* _Set problem_
Answer the following questions using the passage on student loans below.
(a) Which students are offered subsidized loans?
(b) Does the government cover interest on subsidized loans during a period of deferment?
(c) What does the passage state about Perkins loans for graduate students?

* _Text passage_
-*-
So if you took out a $10,000 unsubsidized loan at the beginning of college, you could be facing a bigger balance after you graduate. Subsidized loans are clearly preferable, but not everyone will qualify.
Only students with financial need are offered subsidized loans. Plus, these loans have lower borrowing limits than unsubsidized loans. Because of this, you might need to take out both loan types to pay for school.
This chart summarizes the main differences between subsidized and unsubsidized Direct loans for college and graduate students.
|Subsidized loans||Unsubsidized loans|
|Government covers interest during a period of deferment?||Yes||No (the government may partially cover unpaid interest on certain income-driven repayment plans)|
|Based on financial need?||Yes||No|
|Available for undergraduate and graduate students?||Not usually. Direct subsidized loans are only for undergraduates. |
Subsidized Health Professions Student Loans may be available for graduate students with exceptional financial need. Perkins loans used to be available for graduate students, but are no longer offered.
-*-
* _Items_
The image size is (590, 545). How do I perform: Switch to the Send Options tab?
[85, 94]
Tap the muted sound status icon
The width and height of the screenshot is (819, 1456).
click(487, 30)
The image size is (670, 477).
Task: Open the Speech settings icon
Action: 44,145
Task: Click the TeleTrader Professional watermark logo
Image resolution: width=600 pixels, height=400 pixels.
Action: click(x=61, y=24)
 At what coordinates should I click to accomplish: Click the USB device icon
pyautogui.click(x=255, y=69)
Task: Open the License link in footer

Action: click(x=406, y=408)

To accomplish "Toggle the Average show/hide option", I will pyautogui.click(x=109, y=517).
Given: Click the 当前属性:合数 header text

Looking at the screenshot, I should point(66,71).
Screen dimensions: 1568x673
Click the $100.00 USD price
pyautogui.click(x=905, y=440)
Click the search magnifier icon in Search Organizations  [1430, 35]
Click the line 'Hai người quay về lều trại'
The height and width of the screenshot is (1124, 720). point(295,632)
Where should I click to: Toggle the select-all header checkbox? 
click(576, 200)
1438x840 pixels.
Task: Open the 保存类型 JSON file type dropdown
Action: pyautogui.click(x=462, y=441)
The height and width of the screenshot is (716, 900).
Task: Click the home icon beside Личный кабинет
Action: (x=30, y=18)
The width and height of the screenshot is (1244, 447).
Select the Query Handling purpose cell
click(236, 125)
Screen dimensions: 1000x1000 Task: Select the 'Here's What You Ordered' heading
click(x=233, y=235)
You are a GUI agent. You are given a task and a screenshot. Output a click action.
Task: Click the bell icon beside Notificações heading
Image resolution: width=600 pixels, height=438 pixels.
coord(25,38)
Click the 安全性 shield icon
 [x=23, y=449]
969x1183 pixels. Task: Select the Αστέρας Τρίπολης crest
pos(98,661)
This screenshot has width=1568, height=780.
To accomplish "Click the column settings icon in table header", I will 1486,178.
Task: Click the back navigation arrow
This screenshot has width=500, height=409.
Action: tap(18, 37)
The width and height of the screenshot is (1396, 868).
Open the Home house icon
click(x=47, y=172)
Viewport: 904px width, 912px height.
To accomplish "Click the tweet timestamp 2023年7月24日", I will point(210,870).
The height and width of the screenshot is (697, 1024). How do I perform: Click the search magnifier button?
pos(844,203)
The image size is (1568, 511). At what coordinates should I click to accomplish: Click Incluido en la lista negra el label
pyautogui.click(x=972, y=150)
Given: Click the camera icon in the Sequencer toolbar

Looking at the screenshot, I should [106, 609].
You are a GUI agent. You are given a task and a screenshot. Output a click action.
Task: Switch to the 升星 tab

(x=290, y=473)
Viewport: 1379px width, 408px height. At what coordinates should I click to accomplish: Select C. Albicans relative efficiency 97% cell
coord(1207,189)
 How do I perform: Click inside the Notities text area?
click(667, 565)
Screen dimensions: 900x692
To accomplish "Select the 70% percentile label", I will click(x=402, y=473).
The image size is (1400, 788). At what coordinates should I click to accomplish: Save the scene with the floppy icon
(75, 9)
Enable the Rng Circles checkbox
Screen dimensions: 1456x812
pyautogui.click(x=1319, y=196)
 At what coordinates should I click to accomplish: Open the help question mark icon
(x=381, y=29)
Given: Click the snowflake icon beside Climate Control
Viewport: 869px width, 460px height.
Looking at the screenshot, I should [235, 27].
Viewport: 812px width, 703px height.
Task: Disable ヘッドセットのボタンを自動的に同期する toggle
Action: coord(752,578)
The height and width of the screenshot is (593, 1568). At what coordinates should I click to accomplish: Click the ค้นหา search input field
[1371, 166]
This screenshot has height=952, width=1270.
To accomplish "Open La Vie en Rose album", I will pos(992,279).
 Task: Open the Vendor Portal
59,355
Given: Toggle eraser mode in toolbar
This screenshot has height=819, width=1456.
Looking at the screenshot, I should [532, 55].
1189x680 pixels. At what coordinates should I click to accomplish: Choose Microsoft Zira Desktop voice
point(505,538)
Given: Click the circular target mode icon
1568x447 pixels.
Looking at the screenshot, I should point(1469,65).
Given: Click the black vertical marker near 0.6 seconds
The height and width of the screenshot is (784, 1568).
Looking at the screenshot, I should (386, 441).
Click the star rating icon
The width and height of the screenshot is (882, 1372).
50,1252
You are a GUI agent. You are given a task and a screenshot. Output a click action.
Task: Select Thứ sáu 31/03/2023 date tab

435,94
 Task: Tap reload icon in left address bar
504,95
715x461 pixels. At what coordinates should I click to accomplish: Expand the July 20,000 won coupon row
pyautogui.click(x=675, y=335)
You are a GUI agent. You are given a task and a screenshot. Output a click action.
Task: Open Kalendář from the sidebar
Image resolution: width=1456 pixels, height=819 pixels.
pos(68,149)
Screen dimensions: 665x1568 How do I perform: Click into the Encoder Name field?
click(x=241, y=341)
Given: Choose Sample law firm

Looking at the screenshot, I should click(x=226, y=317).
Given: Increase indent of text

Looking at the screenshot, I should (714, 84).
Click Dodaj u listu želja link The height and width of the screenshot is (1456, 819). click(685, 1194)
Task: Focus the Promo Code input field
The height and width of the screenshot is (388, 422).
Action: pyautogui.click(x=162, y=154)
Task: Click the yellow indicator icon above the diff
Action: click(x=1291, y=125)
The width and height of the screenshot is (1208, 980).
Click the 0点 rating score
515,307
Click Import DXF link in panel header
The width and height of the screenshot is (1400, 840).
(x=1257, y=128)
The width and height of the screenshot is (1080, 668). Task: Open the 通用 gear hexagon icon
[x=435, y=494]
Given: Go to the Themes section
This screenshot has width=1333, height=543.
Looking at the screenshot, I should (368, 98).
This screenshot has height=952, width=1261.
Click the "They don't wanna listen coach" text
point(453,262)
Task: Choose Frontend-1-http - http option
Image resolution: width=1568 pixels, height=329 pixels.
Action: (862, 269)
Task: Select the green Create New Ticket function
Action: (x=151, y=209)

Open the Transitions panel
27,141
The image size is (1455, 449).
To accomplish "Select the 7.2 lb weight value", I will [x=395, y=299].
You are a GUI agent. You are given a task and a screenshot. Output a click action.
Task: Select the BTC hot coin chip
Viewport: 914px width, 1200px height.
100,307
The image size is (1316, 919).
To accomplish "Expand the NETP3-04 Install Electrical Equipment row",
-*-
* _Solved exercise_
(a) Only students with financial need are offered subsidized loans.
(b) Yes, the government covers interest on subsidized loans during a period of deferment.
(c) Perkins loans used to be available for graduate students but are no longer offered.